What is being asked — How many lines in the material below contain the word "Describe"? Reply with the number alone.

Source material —
((

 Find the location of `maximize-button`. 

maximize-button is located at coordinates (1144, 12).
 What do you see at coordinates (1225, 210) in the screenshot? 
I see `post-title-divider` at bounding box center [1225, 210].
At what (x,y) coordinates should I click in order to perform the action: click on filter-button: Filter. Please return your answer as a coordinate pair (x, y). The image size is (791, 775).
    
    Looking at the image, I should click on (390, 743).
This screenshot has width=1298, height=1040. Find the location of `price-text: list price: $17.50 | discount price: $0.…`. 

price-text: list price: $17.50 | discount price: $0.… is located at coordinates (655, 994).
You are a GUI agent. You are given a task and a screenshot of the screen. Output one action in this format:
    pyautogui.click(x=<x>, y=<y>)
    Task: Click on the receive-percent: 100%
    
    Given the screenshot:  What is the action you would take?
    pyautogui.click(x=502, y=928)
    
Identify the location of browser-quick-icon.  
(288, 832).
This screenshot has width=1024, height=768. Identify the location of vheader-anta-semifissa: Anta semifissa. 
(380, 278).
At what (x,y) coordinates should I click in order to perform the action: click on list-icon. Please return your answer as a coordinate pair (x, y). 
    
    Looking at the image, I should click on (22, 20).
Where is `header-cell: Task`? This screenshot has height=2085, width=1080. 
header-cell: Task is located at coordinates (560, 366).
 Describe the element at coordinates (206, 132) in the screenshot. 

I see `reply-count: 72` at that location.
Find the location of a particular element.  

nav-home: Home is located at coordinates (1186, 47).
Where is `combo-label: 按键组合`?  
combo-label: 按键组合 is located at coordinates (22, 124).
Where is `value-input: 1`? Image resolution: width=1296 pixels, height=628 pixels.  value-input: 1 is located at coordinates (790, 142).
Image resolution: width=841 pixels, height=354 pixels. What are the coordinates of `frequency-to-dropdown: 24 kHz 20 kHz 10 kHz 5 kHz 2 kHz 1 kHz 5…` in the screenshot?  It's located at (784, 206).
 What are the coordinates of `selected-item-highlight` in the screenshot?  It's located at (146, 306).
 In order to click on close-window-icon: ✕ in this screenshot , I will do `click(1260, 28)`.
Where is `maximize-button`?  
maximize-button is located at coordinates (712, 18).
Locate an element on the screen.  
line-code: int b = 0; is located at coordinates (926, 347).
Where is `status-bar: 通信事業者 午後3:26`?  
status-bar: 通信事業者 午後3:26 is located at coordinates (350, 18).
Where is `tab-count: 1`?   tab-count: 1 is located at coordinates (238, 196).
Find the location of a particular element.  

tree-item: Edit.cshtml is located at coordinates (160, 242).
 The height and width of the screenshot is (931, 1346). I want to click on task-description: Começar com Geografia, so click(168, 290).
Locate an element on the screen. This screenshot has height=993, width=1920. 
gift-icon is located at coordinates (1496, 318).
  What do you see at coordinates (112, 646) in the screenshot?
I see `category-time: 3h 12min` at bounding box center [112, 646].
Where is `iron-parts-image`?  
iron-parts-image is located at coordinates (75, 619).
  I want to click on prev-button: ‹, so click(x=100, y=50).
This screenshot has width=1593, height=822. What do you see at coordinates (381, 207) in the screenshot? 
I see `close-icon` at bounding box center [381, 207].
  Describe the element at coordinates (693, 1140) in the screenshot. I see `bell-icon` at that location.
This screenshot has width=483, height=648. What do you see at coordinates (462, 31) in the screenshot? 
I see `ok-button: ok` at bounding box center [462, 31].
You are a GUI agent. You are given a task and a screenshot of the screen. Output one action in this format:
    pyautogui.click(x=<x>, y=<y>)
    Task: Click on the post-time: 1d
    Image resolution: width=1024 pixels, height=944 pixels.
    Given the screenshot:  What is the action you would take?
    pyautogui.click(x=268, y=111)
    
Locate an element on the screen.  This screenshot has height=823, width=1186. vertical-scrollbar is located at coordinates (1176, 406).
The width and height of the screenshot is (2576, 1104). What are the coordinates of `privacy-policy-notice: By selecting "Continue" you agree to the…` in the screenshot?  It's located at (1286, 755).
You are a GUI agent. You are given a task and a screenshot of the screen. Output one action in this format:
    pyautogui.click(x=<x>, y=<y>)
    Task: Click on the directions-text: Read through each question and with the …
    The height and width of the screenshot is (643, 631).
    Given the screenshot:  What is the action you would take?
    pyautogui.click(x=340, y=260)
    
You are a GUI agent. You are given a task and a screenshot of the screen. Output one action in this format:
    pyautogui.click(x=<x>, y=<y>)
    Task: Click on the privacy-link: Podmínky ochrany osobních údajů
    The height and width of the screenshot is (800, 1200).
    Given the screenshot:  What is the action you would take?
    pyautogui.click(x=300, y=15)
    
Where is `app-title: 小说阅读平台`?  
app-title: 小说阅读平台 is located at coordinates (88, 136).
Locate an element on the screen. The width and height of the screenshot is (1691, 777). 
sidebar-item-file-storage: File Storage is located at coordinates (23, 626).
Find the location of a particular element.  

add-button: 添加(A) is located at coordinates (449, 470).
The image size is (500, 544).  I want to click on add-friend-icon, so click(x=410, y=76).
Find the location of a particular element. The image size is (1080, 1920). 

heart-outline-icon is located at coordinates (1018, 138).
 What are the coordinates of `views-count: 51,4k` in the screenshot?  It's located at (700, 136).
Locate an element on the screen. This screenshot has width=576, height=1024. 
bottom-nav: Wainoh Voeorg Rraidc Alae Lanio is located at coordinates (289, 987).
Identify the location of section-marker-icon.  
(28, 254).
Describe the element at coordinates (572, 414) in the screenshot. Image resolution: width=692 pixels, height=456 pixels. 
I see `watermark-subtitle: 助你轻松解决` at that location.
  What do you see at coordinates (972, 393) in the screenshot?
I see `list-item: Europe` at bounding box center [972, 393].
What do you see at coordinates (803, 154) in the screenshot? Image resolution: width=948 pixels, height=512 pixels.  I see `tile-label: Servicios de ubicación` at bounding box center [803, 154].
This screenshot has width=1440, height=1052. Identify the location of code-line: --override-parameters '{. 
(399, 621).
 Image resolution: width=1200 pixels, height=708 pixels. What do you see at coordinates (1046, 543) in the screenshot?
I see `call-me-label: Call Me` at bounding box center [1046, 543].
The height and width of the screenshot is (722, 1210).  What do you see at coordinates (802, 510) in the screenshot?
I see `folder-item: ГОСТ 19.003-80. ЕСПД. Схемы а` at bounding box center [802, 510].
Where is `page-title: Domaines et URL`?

))

Your response — 3